> **Exercise goal**:
Go through the records below and show every line with the string "dimensions".

═════ Exercise material

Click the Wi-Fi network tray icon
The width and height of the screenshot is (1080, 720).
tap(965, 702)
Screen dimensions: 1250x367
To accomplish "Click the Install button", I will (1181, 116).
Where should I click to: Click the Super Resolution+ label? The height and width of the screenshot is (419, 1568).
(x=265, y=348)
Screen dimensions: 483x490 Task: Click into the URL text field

══════════

> **Response**:
Screen dimensions: 1250x367
Screen dimensions: 483x490 Task: Click into the URL text field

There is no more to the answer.